Look through the entries below and extract exactly the lines from the one containing "Praias (486, 44)" through the one containing "Moeda Argentina (512, 2380)", ends included.
————
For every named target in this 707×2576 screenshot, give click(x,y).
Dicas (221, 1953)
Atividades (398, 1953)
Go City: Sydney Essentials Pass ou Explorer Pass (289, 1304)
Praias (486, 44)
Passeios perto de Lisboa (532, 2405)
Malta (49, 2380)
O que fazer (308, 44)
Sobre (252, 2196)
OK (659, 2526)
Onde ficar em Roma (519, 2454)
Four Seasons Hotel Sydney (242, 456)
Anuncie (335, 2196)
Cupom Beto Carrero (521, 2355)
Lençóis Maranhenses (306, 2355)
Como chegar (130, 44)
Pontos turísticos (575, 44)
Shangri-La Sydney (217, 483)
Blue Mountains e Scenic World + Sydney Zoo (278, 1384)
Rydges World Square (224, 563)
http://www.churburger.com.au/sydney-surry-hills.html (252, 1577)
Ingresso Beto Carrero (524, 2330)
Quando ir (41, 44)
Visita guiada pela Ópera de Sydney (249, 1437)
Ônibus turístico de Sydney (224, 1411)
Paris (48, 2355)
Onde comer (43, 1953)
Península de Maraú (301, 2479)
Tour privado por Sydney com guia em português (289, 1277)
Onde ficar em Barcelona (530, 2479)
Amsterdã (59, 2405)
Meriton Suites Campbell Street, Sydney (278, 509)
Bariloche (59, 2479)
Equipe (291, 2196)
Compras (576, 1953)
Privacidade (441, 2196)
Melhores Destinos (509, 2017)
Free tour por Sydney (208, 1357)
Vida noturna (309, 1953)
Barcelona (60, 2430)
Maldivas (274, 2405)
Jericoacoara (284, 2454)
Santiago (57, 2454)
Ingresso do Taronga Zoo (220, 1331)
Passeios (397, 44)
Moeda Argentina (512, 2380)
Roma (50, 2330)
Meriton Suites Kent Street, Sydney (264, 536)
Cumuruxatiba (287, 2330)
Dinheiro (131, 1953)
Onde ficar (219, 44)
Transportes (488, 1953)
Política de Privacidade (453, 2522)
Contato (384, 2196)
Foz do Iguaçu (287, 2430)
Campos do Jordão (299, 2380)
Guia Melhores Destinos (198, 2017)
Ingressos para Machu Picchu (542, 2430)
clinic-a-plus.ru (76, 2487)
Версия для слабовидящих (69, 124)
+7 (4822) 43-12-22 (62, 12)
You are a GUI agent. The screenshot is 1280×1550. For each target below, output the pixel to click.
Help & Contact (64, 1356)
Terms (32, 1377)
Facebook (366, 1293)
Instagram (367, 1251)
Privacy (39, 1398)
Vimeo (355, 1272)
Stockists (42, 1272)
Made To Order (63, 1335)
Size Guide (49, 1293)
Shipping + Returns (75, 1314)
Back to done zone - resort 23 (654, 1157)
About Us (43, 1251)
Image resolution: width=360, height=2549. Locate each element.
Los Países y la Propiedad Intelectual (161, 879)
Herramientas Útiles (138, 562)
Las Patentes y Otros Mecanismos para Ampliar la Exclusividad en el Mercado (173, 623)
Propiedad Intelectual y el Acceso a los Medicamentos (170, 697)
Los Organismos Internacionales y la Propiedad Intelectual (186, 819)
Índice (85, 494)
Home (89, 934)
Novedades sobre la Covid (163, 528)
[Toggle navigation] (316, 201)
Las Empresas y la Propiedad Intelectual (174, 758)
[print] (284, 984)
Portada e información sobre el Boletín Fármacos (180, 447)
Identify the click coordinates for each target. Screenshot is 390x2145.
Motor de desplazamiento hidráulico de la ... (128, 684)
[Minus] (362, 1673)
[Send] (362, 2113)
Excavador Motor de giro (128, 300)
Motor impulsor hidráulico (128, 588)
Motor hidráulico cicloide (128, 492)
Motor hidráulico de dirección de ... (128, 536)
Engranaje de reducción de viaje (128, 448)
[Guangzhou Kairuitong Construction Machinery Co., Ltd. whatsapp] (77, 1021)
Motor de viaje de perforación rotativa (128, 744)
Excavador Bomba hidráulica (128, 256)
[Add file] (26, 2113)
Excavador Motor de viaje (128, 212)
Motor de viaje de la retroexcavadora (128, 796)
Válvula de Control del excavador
————
_WRITTEN RESPONSE_:
Praias (486, 44)
Passeios perto de Lisboa (532, 2405)
Malta (49, 2380)
O que fazer (308, 44)
Sobre (252, 2196)
OK (659, 2526)
Onde ficar em Roma (519, 2454)
Four Seasons Hotel Sydney (242, 456)
Anuncie (335, 2196)
Cupom Beto Carrero (521, 2355)
Lençóis Maranhenses (306, 2355)
Como chegar (130, 44)
Pontos turísticos (575, 44)
Shangri-La Sydney (217, 483)
Blue Mountains e Scenic World + Sydney Zoo (278, 1384)
Rydges World Square (224, 563)
http://www.churburger.com.au/sydney-surry-hills.html (252, 1577)
Ingresso Beto Carrero (524, 2330)
Quando ir (41, 44)
Visita guiada pela Ópera de Sydney (249, 1437)
Ônibus turístico de Sydney (224, 1411)
Paris (48, 2355)
Onde comer (43, 1953)
Península de Maraú (301, 2479)
Tour privado por Sydney com guia em português (289, 1277)
Onde ficar em Barcelona (530, 2479)
Amsterdã (59, 2405)
Meriton Suites Campbell Street, Sydney (278, 509)
Bariloche (59, 2479)
Equipe (291, 2196)
Compras (576, 1953)
Privacidade (441, 2196)
Melhores Destinos (509, 2017)
Free tour por Sydney (208, 1357)
Vida noturna (309, 1953)
Barcelona (60, 2430)
Maldivas (274, 2405)
Jericoacoara (284, 2454)
Santiago (57, 2454)
Ingresso do Taronga Zoo (220, 1331)
Passeios (397, 44)
Moeda Argentina (512, 2380)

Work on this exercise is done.